The first thing to remember is that this is not the first pandemic in history. There weren’t so many airlines and international passengers but there was always a vast legion of travellers crossing borders, for business or pleasure, in boats and trains, carts and camels. Germs and viruses did not stay put but travelled with people, from one country to another, one continent to the next. 

In the last century alone, we had four major pandemics that killed at least a million people: the cholera epidemic that started in India and went to Africa, Europe and the Middle East; the flu epidemic a decade later that spanned the globe; the Asian flu, starting in China, spread to Hong Kong and Singapore and reached the US; and another flu epidemic that began in Hong Kong and quickly jumped to Vietnam, the Philippines, India, Australia, Europe and the US. This does not include the AIDS epidemic that began in 1976 and killed 30 million and would have killed another 30 million who survived thanks to new science. The second epidemic killed 50 million, twenty-five times the number felled by Covid-19 so far. 

The lesson is that we have a far milder massacre this time, especially if you think of the 200 million that perished in Asia, Europe and Africa of bubonic plague in the 14th century, dying excruciating deaths of painful boils, fever, insomnia, nausea and sheer delirium. We need to retain some perspective and realize that we will certainly have more pandemics, as human settlements increasingly invade animal habitats. Doubtless, we will once again be helpless and scramble for protection against an unknown assassin. 

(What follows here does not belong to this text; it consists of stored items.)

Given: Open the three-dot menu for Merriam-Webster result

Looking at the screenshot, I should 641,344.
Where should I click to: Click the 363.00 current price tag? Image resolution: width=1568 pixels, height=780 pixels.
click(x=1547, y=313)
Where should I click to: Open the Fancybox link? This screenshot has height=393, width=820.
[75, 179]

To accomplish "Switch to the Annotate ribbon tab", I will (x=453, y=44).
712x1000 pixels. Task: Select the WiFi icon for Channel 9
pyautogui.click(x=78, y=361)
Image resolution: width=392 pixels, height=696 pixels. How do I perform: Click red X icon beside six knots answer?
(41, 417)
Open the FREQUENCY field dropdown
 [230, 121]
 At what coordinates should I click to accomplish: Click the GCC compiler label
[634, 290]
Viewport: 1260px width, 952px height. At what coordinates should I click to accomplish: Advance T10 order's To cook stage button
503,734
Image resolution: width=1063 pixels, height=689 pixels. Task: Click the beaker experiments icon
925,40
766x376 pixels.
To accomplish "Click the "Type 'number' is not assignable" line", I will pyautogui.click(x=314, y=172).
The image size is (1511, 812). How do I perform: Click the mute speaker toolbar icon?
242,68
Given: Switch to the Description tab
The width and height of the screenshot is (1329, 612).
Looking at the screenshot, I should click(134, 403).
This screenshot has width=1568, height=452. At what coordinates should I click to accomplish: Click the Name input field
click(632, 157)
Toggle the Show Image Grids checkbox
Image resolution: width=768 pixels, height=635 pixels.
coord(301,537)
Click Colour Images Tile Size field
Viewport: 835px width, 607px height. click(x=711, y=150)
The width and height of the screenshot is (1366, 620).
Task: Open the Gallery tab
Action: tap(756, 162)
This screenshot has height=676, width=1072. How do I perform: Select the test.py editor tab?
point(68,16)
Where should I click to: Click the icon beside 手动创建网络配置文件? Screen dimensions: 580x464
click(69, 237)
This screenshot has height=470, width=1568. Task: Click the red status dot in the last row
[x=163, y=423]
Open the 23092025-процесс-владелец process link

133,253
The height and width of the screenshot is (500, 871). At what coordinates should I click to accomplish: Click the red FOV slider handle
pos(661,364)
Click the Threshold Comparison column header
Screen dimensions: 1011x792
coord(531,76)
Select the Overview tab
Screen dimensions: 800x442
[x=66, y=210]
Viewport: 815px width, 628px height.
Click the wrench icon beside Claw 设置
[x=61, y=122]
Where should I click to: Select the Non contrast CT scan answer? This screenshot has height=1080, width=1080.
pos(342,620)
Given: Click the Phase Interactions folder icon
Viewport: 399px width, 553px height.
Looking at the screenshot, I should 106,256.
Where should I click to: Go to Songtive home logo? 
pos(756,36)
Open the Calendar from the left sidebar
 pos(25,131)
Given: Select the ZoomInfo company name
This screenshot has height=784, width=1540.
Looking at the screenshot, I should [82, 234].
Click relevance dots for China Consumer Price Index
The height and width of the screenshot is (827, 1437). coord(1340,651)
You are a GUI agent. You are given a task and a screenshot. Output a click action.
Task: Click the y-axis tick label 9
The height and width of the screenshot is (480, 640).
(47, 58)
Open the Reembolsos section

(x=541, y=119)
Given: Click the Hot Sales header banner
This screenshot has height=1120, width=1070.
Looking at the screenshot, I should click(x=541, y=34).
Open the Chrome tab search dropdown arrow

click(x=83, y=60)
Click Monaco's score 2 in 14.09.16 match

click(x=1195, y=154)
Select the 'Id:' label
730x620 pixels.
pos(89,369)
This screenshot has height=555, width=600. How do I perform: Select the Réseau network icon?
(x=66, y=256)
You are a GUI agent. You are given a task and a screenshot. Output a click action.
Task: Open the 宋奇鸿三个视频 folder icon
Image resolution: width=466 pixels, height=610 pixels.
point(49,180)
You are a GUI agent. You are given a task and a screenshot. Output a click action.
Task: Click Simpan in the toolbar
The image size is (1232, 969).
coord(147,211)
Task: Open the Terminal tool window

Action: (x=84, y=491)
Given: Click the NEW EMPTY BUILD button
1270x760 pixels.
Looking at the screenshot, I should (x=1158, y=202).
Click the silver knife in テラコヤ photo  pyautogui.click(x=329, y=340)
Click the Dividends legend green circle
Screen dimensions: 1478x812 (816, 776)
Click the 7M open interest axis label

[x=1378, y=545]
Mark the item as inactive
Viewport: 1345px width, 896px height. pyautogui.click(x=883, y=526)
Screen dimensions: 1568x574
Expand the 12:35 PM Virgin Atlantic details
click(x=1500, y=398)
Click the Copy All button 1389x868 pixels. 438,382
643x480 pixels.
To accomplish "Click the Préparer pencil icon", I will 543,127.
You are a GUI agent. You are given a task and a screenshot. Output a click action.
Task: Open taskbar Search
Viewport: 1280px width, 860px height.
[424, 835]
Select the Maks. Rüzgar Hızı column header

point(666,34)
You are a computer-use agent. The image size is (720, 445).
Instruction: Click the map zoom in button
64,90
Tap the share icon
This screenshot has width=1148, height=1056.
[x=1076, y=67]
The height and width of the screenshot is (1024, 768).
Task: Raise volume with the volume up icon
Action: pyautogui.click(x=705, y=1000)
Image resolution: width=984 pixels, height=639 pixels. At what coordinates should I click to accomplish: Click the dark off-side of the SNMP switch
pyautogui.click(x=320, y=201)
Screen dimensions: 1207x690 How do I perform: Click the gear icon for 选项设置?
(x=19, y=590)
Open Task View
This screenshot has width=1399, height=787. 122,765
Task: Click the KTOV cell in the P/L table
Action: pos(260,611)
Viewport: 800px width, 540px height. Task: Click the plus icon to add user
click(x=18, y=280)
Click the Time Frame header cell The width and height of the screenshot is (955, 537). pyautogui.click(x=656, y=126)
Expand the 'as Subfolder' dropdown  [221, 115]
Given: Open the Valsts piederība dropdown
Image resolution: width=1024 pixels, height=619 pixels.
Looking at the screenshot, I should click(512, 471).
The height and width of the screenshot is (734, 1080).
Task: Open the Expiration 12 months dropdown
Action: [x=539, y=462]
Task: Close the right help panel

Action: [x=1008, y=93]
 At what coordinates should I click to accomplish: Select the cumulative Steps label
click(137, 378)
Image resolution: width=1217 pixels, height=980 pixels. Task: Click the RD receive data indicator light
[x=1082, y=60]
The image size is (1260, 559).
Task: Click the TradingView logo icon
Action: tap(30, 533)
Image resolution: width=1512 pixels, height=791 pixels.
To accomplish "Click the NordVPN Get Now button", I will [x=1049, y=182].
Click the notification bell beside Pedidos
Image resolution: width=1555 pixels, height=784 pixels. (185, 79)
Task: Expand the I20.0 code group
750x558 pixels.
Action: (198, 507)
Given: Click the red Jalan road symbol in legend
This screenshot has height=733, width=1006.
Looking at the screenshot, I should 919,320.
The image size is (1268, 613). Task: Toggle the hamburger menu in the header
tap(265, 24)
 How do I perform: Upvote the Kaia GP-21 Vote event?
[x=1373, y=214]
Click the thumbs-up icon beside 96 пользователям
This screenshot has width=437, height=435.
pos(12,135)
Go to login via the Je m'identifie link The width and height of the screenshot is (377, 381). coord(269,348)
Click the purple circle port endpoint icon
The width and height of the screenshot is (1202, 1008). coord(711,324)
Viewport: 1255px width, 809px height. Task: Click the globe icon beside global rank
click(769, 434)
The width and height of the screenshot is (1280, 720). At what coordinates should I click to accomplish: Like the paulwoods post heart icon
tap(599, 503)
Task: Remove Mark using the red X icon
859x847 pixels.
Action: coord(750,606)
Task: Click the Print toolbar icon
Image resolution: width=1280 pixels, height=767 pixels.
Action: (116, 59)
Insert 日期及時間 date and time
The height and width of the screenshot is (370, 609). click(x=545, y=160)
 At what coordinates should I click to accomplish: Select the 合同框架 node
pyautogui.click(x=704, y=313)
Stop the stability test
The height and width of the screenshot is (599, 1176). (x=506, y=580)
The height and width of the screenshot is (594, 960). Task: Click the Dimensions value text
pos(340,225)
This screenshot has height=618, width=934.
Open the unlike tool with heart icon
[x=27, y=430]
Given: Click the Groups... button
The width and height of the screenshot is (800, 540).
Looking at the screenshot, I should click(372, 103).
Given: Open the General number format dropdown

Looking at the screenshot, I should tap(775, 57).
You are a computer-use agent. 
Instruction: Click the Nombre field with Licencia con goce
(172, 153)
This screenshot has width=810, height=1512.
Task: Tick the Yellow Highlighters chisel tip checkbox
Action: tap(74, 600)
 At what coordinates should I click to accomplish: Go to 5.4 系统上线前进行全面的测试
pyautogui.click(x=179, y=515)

I am shocked that in our preoccupation with personal concerns and private fears, we overlook the most stunning aspect of the present pandemic. This pandemic is an international blight, striking every country including the most isolated island and archipelago, and yet the response is pathetically limited and insular. At the level of doctors and nurses, there was some minimal sharing of information, but there was virtually none of the swift and full sharing of experiences that could have saved many more lives. 

There were at least thirty separate initiatives for developing a vaccine in as many countries, involving talented groups of researchers, but scant cooperation could have eliminated false leads quickened promising approaches and saved precious time. Companies in different lands competed fiercely to develop a marketable product fast, for a sizable profit bonanza but never considered joining hands to help dying men and women. 

The World Health Organization, for which it could have been a showcase of its international role, seemed consistently in a subsidiary role of gathering secondary data and disseminating basic safety guidelines. The US, which has sometimes played the lead in bringing countries together in such crises, pursued the perverse, self-defeating goal of America First. Its foolhardy leader, Trump, minimized the threat and abdicated its international responsibility and failed even to develop a sane national strategy. In short, it was a world debacle of the first order. Six million, and their hapless families, have already paid the price for that catastrophe. 

When I hear of the individual frustrations, I begin to realize, despite the vast opportunities today for international communication and awareness, how utterly provincial we have remained, how little we can transcend our pettiest concerns and how scantly we have learned to get together as a race to wage a clearly-needed international crusade.